(Pointing records for screenshots and pages)
** Start **

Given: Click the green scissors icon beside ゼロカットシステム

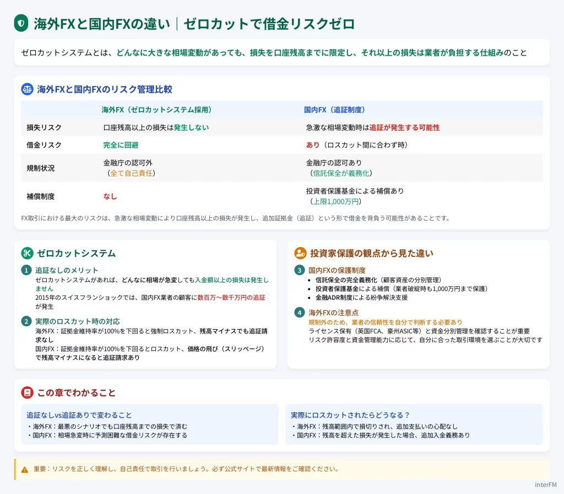Looking at the screenshot, I should pyautogui.click(x=28, y=253).
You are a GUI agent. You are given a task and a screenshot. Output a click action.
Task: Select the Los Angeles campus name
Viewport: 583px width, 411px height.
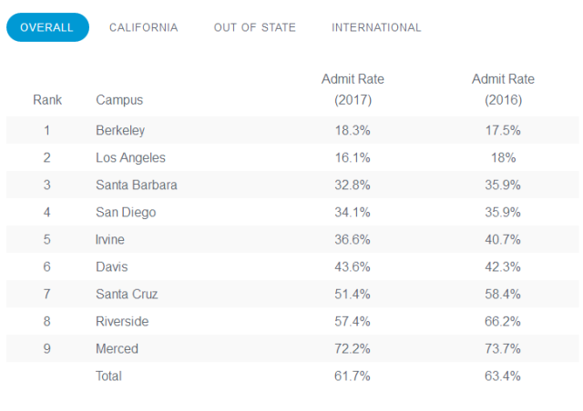[130, 157]
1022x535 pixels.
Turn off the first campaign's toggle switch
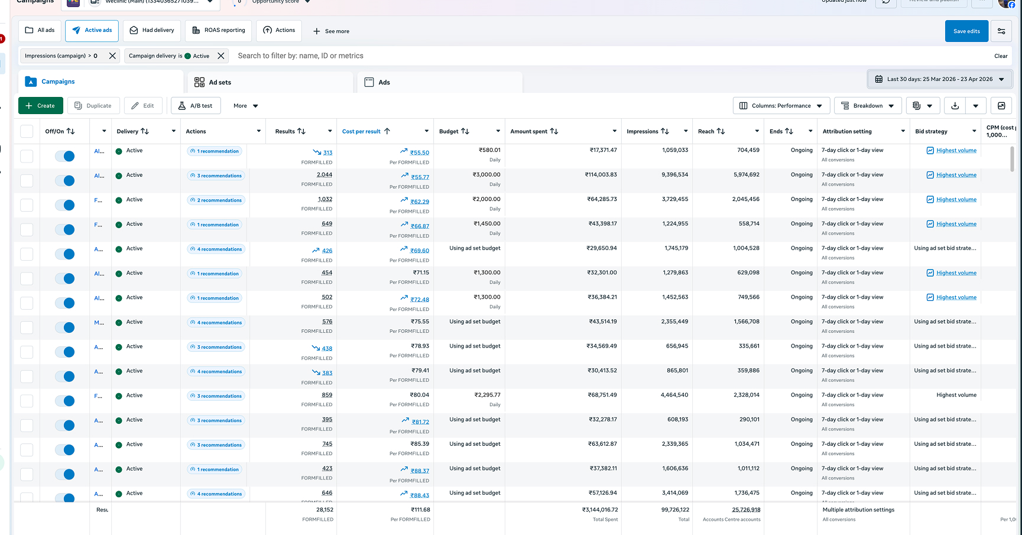65,156
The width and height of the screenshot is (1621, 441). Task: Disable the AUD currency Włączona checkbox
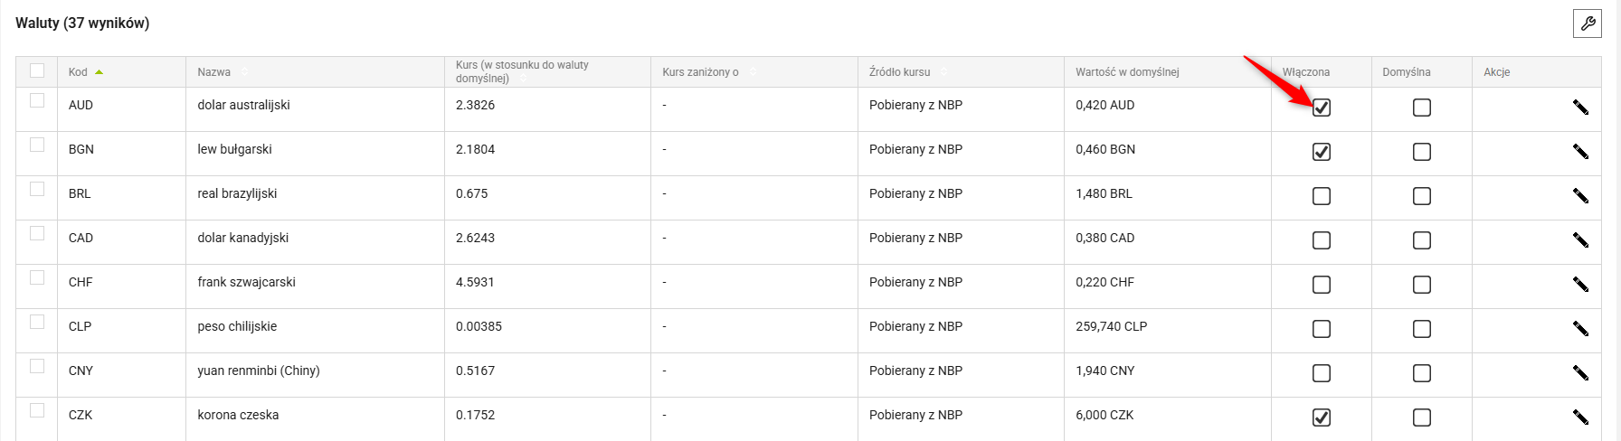point(1322,108)
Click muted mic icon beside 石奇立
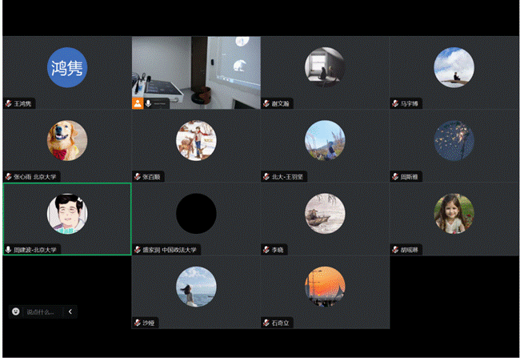The height and width of the screenshot is (358, 520). [x=266, y=323]
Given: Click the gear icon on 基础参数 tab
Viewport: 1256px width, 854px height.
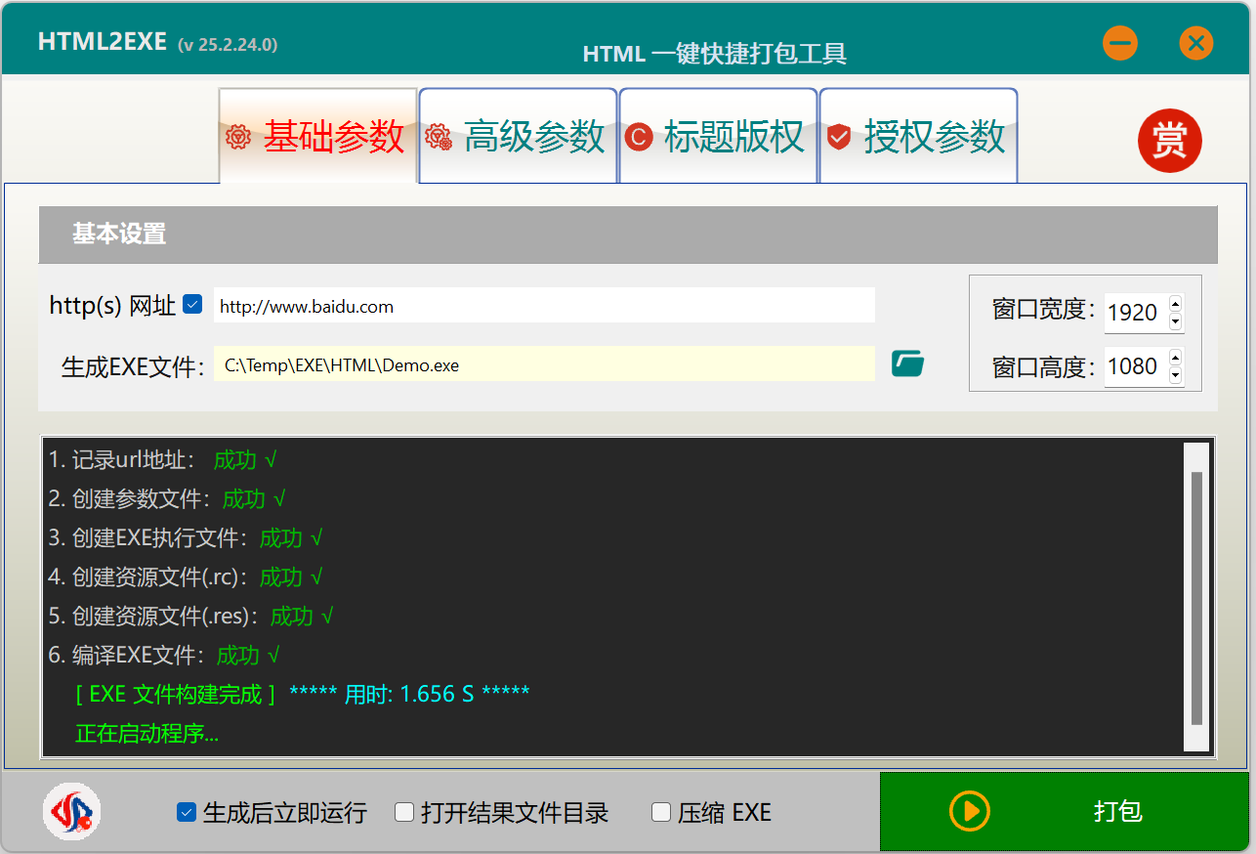Looking at the screenshot, I should pyautogui.click(x=238, y=137).
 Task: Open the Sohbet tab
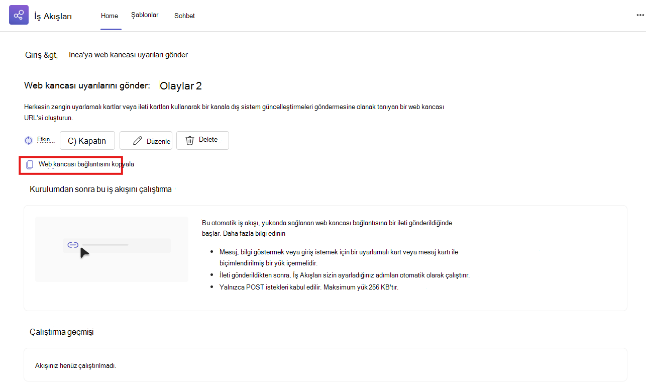tap(184, 16)
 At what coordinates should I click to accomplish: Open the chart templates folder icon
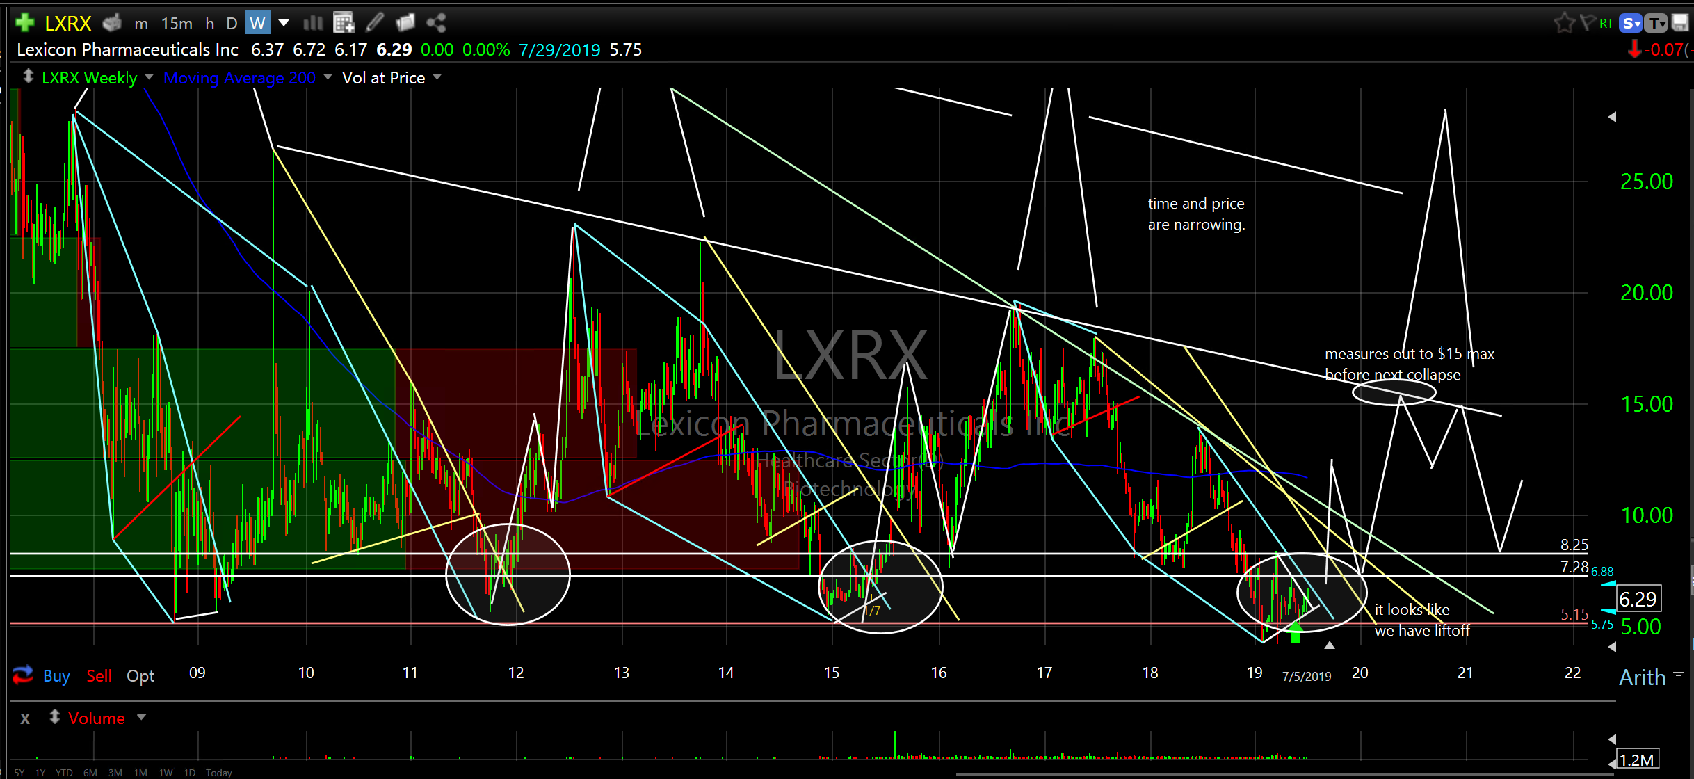[x=405, y=23]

** End **

EXERCISE INSTRUCTIONS: Repeat the whole listing above word for word, leaving out the pictures.

TASK SOLUTION:
Given: Click the green scissors icon beside ゼロカットシステム

Looking at the screenshot, I should pyautogui.click(x=28, y=253).
You are a GUI agent. You are given a task and a screenshot. Output a click action.
Task: Select the Los Angeles campus name
Viewport: 583px width, 411px height.
[130, 157]
1022x535 pixels.
Turn off the first campaign's toggle switch
65,156
The width and height of the screenshot is (1621, 441). Task: Disable the AUD currency Włączona checkbox
point(1322,108)
Click muted mic icon beside 石奇立
The height and width of the screenshot is (358, 520). [x=266, y=323]
Given: Click the gear icon on 基础参数 tab
Viewport: 1256px width, 854px height.
Looking at the screenshot, I should pyautogui.click(x=238, y=137).
 Task: Open the Sohbet tab
tap(184, 16)
 At what coordinates should I click to accomplish: Open the chart templates folder icon
[x=405, y=23]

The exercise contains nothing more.